# The Turkish stress



## marchinoberta

Hi everyone!

I'm learning Turkish with a little grammar. In my opinion it is not so bad but it doesn't explain where I have to put the stress when pronouncing a turkish word. Or better, it is said that in general stress falls on the last syllable.

This is true, as it says, _in general_ but, obviously, I'm interested in the _exceptions_... 

Thank!!


----------



## tristero

I'll be curious to see what other forum members have to say on this, since the issue of describing Turkish stress has always been rather difficult for linguists.  But I'll give my own brief suggestion, based on what my initial professor of Turkish suggested many years ago, and which in general seems to me to be a pretty good way not to go too far wrong:

All syllables have to be pronounced clearly, and should have relatively equal stress, the main exceptions being
   a) in negative verbs, the syllable before the negative marker gets a stress, and
   b) most place names have the stress on the first syllable

To expand on this, Turkish doesn't have the system of strongly stressed and unstressed/slurred syllables the way English and Italian do.  Americans living in Turkey, for instance, always pronounced the the name of the town Adana like "uh-DAH-nuh", as if it were Italian.  In fact, there's a very slight stress on the first syllable, but it you stress them all equally, you won't go far wrong.  Similarly, they always pronounced Kusadasi as "Ku-SHAH-duh-si", whereas again, the syllables are stressed generally equally, with a slight stress on the initial one.

Apart from placenames, the main exception is in negative verbs, so that "gittim" (I went) is stressed equally as git-tim, but the negative "gitmedim" (I didn't go) is "GIT-me-dim".

There are some other variations, such as stressing the first syllable of someone's name when calling them ("AH-met, gel buraya..."), but in general, stressing the syllables equally, but being sure to pronounce them all clearly, is a good way to be understood.

As noted, I'll be interested to see what others may have to say about this, but I think that the most important thing is that, in Turkish, the difference between stressed and unstressed syllables, when such exists, is quite small, and very different from the situation in English and Italian.


----------



## AlpArslan

I agree with everything tristero wrote above.
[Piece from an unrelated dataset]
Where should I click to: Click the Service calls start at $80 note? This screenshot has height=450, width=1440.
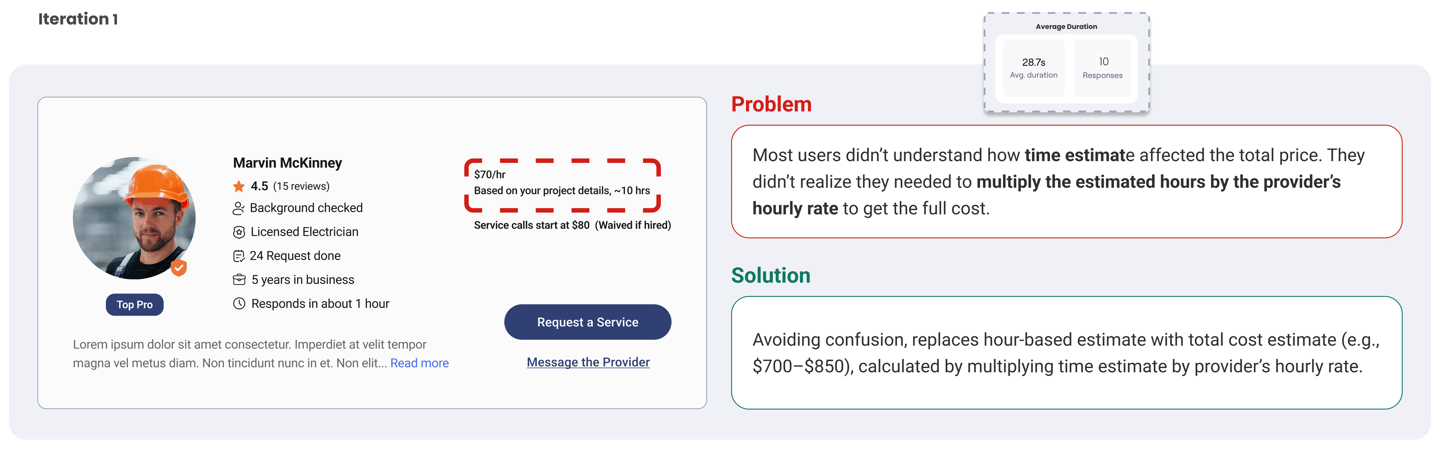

Stressing in Turkish is uncommon, and if there is, it is generally in Location names.
For example:
ANkara
İZmir
ERzurum
kanAda
zonGULdak
TORba

If you stress each syllable equally, with most of the time it will be okay. Even for the words above, if you do not stress the syllables, it would not sound awkward.
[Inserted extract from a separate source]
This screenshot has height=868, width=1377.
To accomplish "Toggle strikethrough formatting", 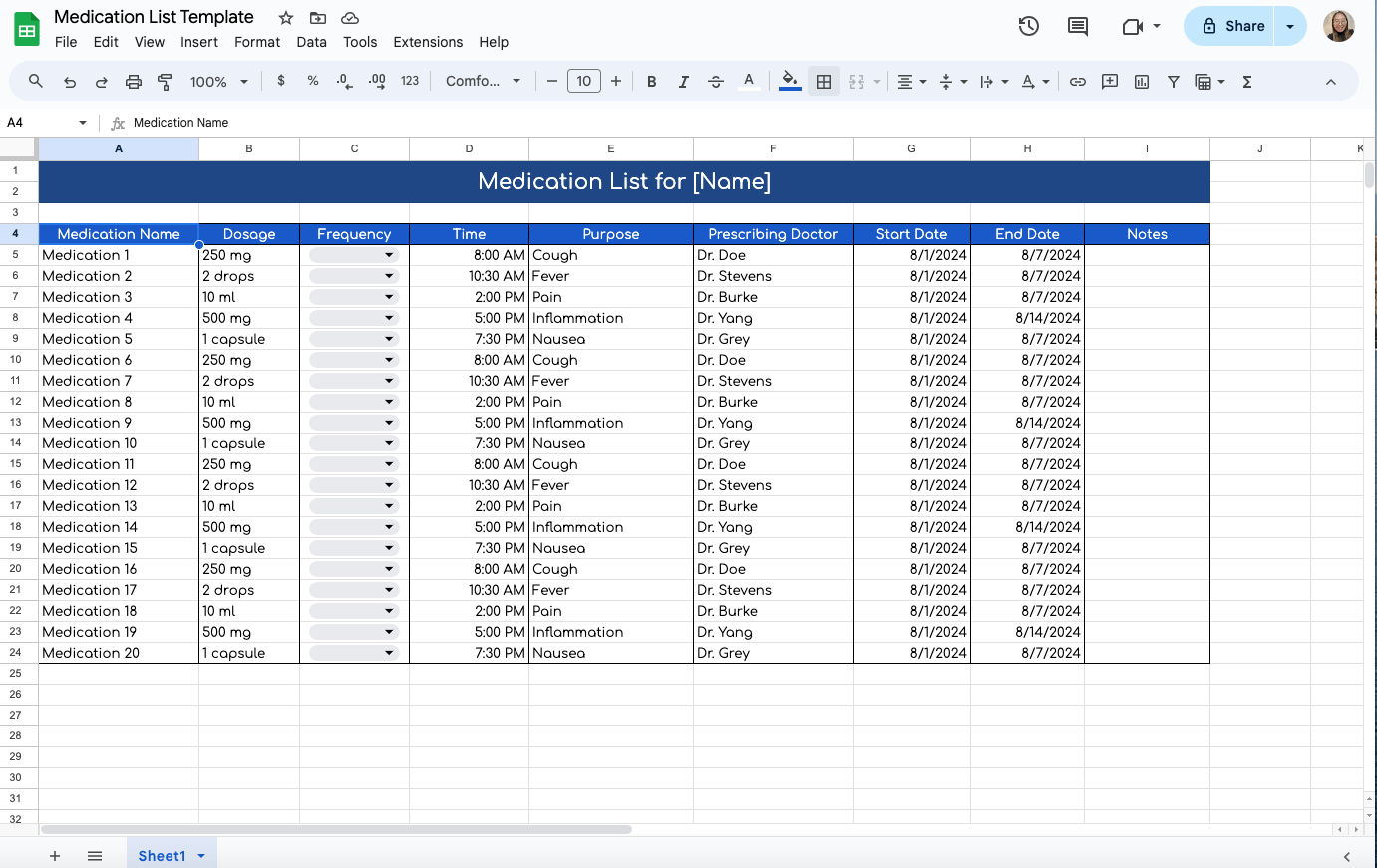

I have an American friend here, who started to learn Turkish recently. Naturally, he is stressing some syllables although he doesn't need to, which creates a strange accent  So, if you try to avoid stressing, it would be much better other than trying to figure out which syllable to stress, because in my experience they are rare.


----------



## marchinoberta

Tristero and ArpArslan, thank you very much!


----------



## fahte

Here are a few hints:

- In simple nouns and people's names, the stress is usually at the last syllable. e.g.: ki-TAP, ki-tap-LIK, Ah-MET, Hü-se-YİN, Ab-dur-rah-MAN.
- In the names of places, the stress is (1) seldom at the last; (2) sometimes at the first; (3) but generally at the penultimate one. e.g.: (1) Yu-na-nis-TAN; (2) KAY-se-ri, AN-ka-ra; (3) Ma-LAT-ya, İZ-mir, Ma-Nİ-sa, Ce-ZA-yir, Ma-da-GAS-kar.
- In compound nouns (for both proper and common nouns), the stress usually goes to the last syllable of the first noun. e.g.: Ça-NAK-ka-le, Kah-ra-MAN-ma-raş, da-NA-bur-nu, ka-ZAN-di-bi


----------



## Outsider

See also this thread.


----------



## marchinoberta

Thank you all!


----------



## khaste_naboshi

Tristero and AlpArslan, thanks so much for the info!  Are Uzbek and Kazakh similar in that each syllable is stressed equally?


----------



## tristero

I can't comment on Kazakh. but in my limited experience with Uzbek, I would say that it's generally stressed in a way similar to Turkish.


----------



## Evros

I guess; on verbs at the end,we use stress not on last sylable.Stress is going down,when you are talking like,"eve gìdiyorum" ,so stress is going down.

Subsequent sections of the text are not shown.